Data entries
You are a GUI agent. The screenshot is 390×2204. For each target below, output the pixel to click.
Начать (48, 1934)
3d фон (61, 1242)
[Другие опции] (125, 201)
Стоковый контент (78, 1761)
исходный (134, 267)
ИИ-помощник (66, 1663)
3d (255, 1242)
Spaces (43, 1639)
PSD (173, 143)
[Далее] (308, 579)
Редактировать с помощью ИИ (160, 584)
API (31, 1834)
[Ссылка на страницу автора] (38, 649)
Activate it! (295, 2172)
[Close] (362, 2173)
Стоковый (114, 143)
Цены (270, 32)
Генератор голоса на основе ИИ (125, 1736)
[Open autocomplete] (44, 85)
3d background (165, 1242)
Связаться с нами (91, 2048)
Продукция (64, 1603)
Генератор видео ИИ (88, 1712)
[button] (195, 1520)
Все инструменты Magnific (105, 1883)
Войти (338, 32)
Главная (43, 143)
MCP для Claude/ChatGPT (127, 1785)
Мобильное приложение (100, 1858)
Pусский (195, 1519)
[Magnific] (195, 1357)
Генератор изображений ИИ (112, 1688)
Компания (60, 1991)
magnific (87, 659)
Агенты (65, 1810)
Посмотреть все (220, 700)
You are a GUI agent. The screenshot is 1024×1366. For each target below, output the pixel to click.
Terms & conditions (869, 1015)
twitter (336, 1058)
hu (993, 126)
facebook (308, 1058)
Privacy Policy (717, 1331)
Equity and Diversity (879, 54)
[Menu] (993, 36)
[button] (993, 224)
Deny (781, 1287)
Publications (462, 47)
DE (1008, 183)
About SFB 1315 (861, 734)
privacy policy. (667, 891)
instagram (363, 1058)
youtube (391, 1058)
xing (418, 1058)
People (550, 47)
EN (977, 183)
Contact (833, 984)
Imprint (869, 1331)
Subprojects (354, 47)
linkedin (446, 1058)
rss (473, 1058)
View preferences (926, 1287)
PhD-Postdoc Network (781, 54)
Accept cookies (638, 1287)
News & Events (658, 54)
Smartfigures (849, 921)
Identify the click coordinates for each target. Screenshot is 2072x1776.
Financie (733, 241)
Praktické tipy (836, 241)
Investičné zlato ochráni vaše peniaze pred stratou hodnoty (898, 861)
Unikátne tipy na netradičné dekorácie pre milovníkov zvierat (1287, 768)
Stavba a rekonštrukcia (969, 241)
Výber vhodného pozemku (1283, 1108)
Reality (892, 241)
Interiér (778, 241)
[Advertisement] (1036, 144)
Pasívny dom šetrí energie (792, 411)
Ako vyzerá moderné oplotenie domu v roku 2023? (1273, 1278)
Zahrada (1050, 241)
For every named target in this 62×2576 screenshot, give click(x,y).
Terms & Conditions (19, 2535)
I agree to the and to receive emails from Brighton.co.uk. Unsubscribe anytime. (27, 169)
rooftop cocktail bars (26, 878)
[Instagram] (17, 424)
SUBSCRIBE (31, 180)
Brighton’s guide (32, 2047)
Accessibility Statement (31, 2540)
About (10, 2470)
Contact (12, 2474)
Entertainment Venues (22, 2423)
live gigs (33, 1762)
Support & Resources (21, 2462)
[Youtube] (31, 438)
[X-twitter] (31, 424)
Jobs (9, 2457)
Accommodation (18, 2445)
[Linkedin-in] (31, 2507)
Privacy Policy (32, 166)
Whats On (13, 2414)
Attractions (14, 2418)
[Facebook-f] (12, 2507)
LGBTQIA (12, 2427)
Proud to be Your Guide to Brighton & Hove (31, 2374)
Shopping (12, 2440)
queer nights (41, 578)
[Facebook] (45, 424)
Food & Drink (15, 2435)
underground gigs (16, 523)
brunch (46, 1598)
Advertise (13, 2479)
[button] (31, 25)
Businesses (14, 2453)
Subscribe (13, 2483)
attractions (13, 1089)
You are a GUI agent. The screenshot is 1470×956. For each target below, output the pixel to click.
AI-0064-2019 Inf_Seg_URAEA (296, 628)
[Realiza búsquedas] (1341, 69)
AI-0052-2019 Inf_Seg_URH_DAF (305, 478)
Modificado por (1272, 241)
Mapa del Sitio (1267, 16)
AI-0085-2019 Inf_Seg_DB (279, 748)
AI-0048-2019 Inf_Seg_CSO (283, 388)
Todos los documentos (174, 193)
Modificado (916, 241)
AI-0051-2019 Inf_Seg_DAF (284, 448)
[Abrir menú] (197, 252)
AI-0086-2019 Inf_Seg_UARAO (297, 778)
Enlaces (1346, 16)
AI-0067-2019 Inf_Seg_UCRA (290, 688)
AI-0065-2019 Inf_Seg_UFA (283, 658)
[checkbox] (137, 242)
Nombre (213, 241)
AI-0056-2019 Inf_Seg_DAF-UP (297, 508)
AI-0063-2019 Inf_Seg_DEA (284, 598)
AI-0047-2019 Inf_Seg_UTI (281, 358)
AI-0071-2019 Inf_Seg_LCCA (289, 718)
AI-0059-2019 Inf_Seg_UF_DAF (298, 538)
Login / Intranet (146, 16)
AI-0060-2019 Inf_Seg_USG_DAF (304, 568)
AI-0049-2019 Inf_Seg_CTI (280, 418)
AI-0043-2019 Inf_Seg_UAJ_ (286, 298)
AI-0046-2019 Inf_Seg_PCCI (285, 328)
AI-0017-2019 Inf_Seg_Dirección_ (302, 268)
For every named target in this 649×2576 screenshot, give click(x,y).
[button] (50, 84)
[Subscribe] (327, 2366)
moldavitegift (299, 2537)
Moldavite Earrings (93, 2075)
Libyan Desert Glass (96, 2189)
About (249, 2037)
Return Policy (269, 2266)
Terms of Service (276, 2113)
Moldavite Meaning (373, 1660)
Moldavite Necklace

• AIM OF THE TASK:
All records are to be retyped precisely.

• RESPONSE TO THE EXERCISE:
You are a GUI agent. The screenshot is 390×2204. For each target below, output the pixel to click.
Начать (48, 1934)
3d фон (61, 1242)
[Другие опции] (125, 201)
Стоковый контент (78, 1761)
исходный (134, 267)
ИИ-помощник (66, 1663)
3d (255, 1242)
Spaces (43, 1639)
PSD (173, 143)
[Далее] (308, 579)
Редактировать с помощью ИИ (160, 584)
API (31, 1834)
[Ссылка на страницу автора] (38, 649)
Activate it! (295, 2172)
[Close] (362, 2173)
Стоковый (114, 143)
Цены (270, 32)
Генератор голоса на основе ИИ (125, 1736)
[Open autocomplete] (44, 85)
3d background (165, 1242)
Связаться с нами (91, 2048)
Продукция (64, 1603)
Генератор видео ИИ (88, 1712)
[button] (195, 1520)
Все инструменты Magnific (105, 1883)
Войти (338, 32)
Главная (43, 143)
MCP для Claude/ChatGPT (127, 1785)
Мобильное приложение (100, 1858)
Pусский (195, 1519)
[Magnific] (195, 1357)
Генератор изображений ИИ (112, 1688)
Компания (60, 1991)
magnific (87, 659)
Агенты (65, 1810)
Посмотреть все (220, 700)
You are a GUI agent. The screenshot is 1024×1366. For each target below, output the pixel to click.
Terms & conditions (869, 1015)
twitter (336, 1058)
hu (993, 126)
facebook (308, 1058)
Privacy Policy (717, 1331)
Equity and Diversity (879, 54)
[Menu] (993, 36)
[button] (993, 224)
Deny (781, 1287)
Publications (462, 47)
DE (1008, 183)
About SFB 1315 (861, 734)
privacy policy. (667, 891)
instagram (363, 1058)
youtube (391, 1058)
xing (418, 1058)
People (550, 47)
EN (977, 183)
Contact (833, 984)
Imprint (869, 1331)
Subprojects (354, 47)
linkedin (446, 1058)
rss (473, 1058)
View preferences (926, 1287)
PhD-Postdoc Network (781, 54)
Accept cookies (638, 1287)
News & Events (658, 54)
Smartfigures (849, 921)
Identify the click coordinates for each target. Screenshot is 2072x1776.
Financie (733, 241)
Praktické tipy (836, 241)
Investičné zlato ochráni vaše peniaze pred stratou hodnoty (898, 861)
Unikátne tipy na netradičné dekorácie pre milovníkov zvierat (1287, 768)
Stavba a rekonštrukcia (969, 241)
Výber vhodného pozemku (1283, 1108)
Reality (892, 241)
Interiér (778, 241)
[Advertisement] (1036, 144)
Pasívny dom šetrí energie (792, 411)
Ako vyzerá moderné oplotenie domu v roku 2023? (1273, 1278)
Zahrada (1050, 241)
For every named target in this 62×2576 screenshot, give click(x,y).
Terms & Conditions (19, 2535)
I agree to the and to receive emails from Brighton.co.uk. Unsubscribe anytime. (27, 169)
rooftop cocktail bars (26, 878)
[Instagram] (17, 424)
SUBSCRIBE (31, 180)
Brighton’s guide (32, 2047)
Accessibility Statement (31, 2540)
About (10, 2470)
Contact (12, 2474)
Entertainment Venues (22, 2423)
live gigs (33, 1762)
Support & Resources (21, 2462)
[Youtube] (31, 438)
[X-twitter] (31, 424)
Jobs (9, 2457)
Accommodation (18, 2445)
[Linkedin-in] (31, 2507)
Privacy Policy (32, 166)
Whats On (13, 2414)
Attractions (14, 2418)
[Facebook-f] (12, 2507)
LGBTQIA (12, 2427)
Proud to be Your Guide to Brighton & Hove (31, 2374)
Shopping (12, 2440)
queer nights (41, 578)
[Facebook] (45, 424)
Food & Drink (15, 2435)
underground gigs (16, 523)
brunch (46, 1598)
Advertise (13, 2479)
[button] (31, 25)
Businesses (14, 2453)
Subscribe (13, 2483)
attractions (13, 1089)
You are a GUI agent. The screenshot is 1470×956. For each target below, output the pixel to click.
AI-0064-2019 Inf_Seg_URAEA (296, 628)
[Realiza búsquedas] (1341, 69)
AI-0052-2019 Inf_Seg_URH_DAF (305, 478)
Modificado por (1272, 241)
Mapa del Sitio (1267, 16)
AI-0085-2019 Inf_Seg_DB (279, 748)
AI-0048-2019 Inf_Seg_CSO (283, 388)
Todos los documentos (174, 193)
Modificado (916, 241)
AI-0051-2019 Inf_Seg_DAF (284, 448)
[Abrir menú] (197, 252)
AI-0086-2019 Inf_Seg_UARAO (297, 778)
Enlaces (1346, 16)
AI-0067-2019 Inf_Seg_UCRA (290, 688)
AI-0065-2019 Inf_Seg_UFA (283, 658)
[checkbox] (137, 242)
Nombre (213, 241)
AI-0056-2019 Inf_Seg_DAF-UP (297, 508)
AI-0063-2019 Inf_Seg_DEA (284, 598)
AI-0047-2019 Inf_Seg_UTI (281, 358)
AI-0071-2019 Inf_Seg_LCCA (289, 718)
AI-0059-2019 Inf_Seg_UF_DAF (298, 538)
Login / Intranet (146, 16)
AI-0060-2019 Inf_Seg_USG_DAF (304, 568)
AI-0049-2019 Inf_Seg_CTI (280, 418)
AI-0043-2019 Inf_Seg_UAJ_ (286, 298)
AI-0046-2019 Inf_Seg_PCCI (285, 328)
AI-0017-2019 Inf_Seg_Dirección_ (302, 268)
For every named target in this 649×2576 screenshot, give click(x,y).
[button] (50, 84)
[Subscribe] (327, 2366)
moldavitegift (299, 2537)
Moldavite Earrings (93, 2075)
Libyan Desert Glass (96, 2189)
About (249, 2037)
Return Policy (269, 2266)
Terms of Service (276, 2113)
Moldavite Meaning (373, 1660)
Moldavite Necklace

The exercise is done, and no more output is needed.